* _WORK TASK_
The entries below contain a stretch that opens with the line containing "Click the edit preset pencil icon" and closes with the line containing "Click the yellow"; set down that stretch exactly, both ends included, and nothing else.

* _RECORDS SHOWN_
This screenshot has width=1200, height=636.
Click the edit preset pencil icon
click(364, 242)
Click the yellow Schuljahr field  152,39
--
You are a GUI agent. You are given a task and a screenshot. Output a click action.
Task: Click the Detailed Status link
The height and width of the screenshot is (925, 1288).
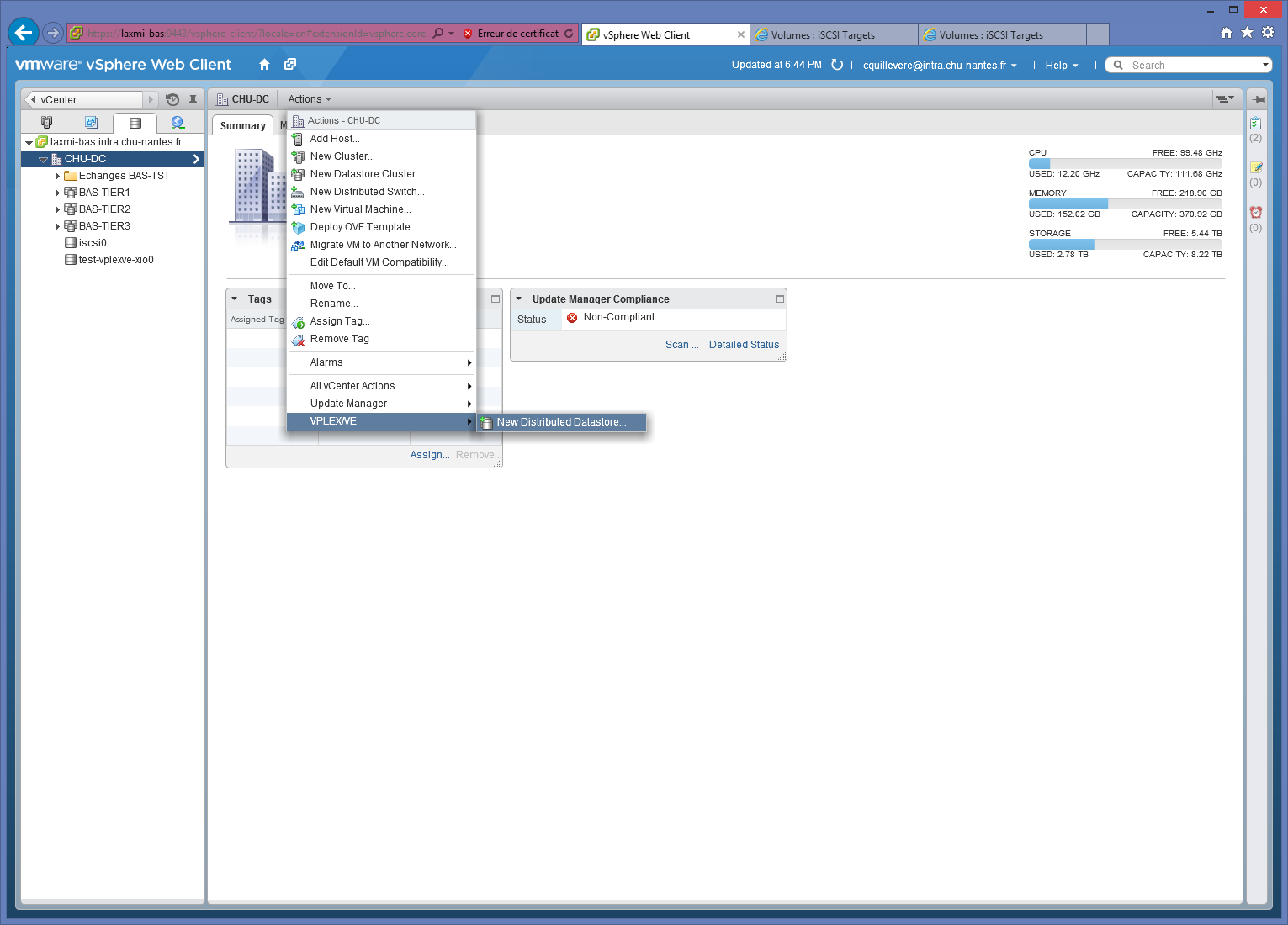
--
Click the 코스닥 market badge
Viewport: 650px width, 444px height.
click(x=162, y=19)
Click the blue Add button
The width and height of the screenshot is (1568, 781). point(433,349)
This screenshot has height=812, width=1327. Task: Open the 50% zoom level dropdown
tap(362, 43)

* _WRITTEN ANSWER_
Click the edit preset pencil icon
click(364, 242)
Click the yellow Schuljahr field  152,39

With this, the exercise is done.